Nesses tempos que têm testemunhado a
alarmante ascensão do autoritarismo em todo o mundo, é motivo de celebração que
os eleitores chilenos tenham rejeitado não apenas o oponente de Boric, o
ultraconservador e falso populista José Antonio Kast, que é admirador do ex-ditador
do país, o general Augusto Pinochet, mas também as mensagens de medo e
intolerância transmitidas por suas posições contra a imigração, o aborto e em
defesa da tradição, da lei e da ordem.
Tão significativo globalmente foi o fato de meus compatriotas escolherem um líder de 35 anos, que será o mais jovem presidente chileno da história, um indivíduo que encarna os anseios da nova geração de nosso conturbado planeta. As causas em que Boric acredita são as mesmas que jovens de todos os cantos têm defendido cada vez mais nas ruas de cada vez mais países: igualdade de gênero, empoderamento de mulheres e povos indígenas, fim da brutalidade policial e das políticas neoliberais, aprofundamento da democracia e dos direitos civis e, acima de tudo, uma ação urgente a respeito do meio ambiente.

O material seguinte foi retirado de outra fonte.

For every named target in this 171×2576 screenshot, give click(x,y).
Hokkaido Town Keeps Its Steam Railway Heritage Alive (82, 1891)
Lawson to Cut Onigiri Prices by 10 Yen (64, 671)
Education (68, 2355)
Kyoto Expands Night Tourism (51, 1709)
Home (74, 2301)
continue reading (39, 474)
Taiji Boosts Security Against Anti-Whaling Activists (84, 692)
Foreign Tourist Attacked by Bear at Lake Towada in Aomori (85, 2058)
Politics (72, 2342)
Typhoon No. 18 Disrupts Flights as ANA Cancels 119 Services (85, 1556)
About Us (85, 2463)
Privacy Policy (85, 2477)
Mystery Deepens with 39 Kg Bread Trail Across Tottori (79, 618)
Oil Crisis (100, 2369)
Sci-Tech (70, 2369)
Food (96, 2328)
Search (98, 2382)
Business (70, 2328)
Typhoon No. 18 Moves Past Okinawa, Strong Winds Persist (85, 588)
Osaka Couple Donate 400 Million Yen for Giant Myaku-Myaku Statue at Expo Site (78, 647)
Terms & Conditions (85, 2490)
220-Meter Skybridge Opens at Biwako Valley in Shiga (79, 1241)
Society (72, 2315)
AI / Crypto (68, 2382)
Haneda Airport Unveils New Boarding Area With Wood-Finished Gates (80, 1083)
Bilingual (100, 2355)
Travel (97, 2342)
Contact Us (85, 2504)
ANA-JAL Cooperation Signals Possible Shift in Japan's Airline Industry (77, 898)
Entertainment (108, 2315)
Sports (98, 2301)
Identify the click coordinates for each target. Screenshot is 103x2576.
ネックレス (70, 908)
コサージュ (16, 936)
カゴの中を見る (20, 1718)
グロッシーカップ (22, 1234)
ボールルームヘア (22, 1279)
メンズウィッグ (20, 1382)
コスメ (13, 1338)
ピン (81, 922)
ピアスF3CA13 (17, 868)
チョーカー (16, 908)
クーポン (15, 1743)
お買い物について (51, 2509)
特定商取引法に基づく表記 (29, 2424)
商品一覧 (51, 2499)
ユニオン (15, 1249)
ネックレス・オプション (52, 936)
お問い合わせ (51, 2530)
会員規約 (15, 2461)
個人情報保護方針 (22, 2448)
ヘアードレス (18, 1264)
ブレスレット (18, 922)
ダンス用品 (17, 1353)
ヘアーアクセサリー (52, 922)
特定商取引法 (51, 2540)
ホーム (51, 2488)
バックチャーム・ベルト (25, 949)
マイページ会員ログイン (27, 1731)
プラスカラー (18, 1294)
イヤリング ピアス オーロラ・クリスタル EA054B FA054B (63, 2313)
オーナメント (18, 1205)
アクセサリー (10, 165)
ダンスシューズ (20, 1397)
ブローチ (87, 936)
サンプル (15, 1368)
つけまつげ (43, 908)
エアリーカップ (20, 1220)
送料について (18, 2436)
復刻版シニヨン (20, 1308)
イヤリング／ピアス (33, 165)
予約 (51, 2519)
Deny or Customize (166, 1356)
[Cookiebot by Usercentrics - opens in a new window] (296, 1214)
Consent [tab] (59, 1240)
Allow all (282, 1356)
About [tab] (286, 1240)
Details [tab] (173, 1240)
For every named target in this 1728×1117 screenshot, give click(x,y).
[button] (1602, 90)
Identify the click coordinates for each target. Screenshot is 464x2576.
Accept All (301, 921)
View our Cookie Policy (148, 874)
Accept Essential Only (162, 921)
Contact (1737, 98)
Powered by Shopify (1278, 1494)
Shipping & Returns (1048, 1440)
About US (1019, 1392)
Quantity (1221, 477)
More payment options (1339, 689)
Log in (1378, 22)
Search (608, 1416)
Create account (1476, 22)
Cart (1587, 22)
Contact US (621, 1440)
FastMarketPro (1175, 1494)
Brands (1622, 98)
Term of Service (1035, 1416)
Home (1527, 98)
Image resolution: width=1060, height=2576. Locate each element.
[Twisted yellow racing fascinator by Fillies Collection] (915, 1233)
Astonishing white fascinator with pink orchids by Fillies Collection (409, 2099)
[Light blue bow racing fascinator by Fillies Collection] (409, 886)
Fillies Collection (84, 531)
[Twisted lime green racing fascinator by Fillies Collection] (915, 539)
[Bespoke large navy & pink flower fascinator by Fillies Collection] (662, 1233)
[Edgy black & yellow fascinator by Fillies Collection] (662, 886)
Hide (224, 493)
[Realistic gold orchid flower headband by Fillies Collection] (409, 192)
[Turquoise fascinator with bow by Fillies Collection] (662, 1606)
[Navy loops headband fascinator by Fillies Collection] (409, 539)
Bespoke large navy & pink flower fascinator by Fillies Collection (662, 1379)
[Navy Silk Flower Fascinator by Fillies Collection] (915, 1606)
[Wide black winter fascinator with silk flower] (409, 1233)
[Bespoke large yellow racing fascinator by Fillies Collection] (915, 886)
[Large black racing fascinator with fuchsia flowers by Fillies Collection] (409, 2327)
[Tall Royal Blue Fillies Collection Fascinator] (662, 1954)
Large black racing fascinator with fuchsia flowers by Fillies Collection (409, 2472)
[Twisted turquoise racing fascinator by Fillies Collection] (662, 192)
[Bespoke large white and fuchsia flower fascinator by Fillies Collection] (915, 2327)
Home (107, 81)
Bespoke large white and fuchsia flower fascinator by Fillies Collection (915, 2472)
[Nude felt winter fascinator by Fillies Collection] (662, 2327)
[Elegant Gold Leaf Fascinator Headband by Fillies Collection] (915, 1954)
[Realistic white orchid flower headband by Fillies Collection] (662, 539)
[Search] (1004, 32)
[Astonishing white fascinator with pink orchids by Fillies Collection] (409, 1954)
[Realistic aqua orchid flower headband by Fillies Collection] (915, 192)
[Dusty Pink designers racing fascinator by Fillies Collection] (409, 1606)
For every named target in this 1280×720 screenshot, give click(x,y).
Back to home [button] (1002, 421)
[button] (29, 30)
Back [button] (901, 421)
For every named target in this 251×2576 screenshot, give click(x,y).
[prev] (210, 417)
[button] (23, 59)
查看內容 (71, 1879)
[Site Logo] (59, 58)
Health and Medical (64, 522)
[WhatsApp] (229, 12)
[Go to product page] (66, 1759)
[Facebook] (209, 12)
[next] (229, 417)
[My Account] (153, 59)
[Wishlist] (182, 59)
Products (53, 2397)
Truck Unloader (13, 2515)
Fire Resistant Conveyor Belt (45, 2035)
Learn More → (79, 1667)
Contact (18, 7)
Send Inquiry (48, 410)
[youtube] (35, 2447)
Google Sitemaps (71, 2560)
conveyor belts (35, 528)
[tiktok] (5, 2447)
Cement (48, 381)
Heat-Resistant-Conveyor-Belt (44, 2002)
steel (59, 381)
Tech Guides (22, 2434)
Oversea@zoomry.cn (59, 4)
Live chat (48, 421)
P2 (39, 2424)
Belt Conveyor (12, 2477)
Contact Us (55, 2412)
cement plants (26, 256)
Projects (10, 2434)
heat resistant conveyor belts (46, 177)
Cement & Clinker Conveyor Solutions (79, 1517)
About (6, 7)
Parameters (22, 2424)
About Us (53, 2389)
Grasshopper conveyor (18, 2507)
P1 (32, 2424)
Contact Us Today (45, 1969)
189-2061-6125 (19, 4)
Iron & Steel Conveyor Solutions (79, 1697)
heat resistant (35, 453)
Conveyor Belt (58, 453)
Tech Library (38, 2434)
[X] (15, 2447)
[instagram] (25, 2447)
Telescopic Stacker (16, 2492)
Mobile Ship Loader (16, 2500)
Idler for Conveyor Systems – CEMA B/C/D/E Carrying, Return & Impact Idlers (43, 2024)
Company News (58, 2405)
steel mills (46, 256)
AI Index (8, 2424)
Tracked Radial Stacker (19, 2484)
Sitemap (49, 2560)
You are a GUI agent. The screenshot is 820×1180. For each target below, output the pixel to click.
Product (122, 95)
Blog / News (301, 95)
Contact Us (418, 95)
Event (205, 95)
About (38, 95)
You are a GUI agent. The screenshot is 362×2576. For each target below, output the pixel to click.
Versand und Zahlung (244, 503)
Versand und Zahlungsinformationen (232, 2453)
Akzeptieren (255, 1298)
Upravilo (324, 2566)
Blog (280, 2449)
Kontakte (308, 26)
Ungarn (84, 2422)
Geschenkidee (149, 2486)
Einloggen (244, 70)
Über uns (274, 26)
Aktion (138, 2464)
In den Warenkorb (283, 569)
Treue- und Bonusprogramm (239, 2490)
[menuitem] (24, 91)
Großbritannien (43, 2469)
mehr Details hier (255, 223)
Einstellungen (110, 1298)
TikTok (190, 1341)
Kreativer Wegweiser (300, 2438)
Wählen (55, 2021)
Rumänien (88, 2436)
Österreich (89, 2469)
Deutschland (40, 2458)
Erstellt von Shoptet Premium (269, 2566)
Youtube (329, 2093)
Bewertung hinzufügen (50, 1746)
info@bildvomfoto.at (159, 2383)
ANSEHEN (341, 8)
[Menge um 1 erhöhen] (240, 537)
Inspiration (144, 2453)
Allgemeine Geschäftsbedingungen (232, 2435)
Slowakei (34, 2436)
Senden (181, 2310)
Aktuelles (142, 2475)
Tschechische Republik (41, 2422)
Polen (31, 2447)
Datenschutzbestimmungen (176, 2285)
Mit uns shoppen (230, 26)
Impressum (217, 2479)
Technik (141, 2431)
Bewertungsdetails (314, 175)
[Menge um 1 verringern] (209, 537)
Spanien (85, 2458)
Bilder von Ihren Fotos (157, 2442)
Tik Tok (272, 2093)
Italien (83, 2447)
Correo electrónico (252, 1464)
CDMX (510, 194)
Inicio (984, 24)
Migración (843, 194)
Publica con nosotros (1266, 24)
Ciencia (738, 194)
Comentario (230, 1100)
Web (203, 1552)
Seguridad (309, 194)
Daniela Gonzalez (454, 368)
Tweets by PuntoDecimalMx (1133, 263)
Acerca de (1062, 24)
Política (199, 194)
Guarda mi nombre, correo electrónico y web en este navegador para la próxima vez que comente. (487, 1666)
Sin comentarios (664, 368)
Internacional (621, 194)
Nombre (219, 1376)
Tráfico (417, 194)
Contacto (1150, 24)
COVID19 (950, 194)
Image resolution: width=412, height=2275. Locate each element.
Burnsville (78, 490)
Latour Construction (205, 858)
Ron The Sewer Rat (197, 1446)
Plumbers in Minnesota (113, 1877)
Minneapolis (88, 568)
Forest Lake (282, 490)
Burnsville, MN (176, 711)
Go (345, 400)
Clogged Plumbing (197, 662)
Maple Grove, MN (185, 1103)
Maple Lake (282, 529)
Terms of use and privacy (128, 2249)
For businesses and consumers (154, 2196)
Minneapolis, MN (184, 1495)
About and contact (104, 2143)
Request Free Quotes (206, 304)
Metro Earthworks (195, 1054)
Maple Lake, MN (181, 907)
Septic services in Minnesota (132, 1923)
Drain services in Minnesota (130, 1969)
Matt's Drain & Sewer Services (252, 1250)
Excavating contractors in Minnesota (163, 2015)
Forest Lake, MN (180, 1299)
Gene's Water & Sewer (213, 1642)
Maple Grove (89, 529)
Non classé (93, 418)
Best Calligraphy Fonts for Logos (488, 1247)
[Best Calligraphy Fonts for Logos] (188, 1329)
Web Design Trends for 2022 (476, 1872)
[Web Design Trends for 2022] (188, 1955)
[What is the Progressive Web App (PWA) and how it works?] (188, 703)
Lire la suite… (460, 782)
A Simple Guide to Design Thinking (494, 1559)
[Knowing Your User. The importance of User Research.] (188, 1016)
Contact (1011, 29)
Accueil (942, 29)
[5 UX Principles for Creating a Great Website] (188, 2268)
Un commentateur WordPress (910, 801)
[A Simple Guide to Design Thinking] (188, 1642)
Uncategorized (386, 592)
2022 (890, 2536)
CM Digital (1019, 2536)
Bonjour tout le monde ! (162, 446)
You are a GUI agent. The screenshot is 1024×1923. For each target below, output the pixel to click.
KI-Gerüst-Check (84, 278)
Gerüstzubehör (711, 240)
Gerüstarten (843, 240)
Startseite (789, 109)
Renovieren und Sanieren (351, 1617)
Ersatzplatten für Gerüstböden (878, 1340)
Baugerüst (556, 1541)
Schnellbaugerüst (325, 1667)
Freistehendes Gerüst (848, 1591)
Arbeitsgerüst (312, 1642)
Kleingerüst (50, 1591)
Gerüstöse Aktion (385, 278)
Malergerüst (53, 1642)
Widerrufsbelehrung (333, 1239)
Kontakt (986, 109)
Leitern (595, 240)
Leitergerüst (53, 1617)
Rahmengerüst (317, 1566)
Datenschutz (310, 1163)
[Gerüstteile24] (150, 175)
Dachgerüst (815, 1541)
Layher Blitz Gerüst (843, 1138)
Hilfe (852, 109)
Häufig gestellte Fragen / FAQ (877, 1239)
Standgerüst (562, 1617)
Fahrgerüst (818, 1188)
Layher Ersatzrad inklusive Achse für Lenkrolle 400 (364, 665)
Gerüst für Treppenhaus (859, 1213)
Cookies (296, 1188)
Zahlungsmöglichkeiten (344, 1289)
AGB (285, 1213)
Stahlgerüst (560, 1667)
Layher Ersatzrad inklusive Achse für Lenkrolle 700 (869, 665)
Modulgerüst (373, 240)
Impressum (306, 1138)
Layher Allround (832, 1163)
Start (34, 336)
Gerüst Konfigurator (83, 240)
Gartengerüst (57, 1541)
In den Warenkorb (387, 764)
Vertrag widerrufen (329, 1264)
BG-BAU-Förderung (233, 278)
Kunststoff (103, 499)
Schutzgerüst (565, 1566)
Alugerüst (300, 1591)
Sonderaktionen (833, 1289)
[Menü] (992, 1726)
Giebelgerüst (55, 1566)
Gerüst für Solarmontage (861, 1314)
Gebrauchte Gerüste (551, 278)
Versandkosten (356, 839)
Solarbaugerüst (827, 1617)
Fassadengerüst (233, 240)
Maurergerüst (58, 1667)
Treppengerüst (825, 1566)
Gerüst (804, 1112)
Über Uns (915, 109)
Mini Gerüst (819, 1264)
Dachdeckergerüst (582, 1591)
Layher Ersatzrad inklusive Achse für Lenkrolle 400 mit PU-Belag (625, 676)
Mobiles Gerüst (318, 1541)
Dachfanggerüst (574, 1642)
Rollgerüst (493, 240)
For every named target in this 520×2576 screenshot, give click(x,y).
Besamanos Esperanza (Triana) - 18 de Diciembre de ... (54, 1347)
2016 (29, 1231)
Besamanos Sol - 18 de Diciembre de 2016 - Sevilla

Mas assim como esses militantes espalhados
por todo o mundo, Boric também está diante de obstáculos massivos para conduzir
mudanças cruciais que, no caso do Chile, são necessárias para garantir justiça
e dignidade para a negligenciada maioria de sua população.
Desafios. Apesar da ampla margem da vitória de Boric, que conquistou 56% dos votos e foi o candidato à presidência mais votado da história do Chile, seu caminho não será fácil. Afinal, 44% dos eleitores votaram na figura retrógrada de Kast, que, da mesma maneira que autocratas de outros países (alguém disse Trump?), escanteou e destruiu elementos potencialmente liberais de partidos de direita. E grandes reformas terão de ser negociadas num Congresso onde a coalizão radical que apoia o presidente eleito – juntamente com aliados de centro-esquerda – mal possui uma maioria exequível.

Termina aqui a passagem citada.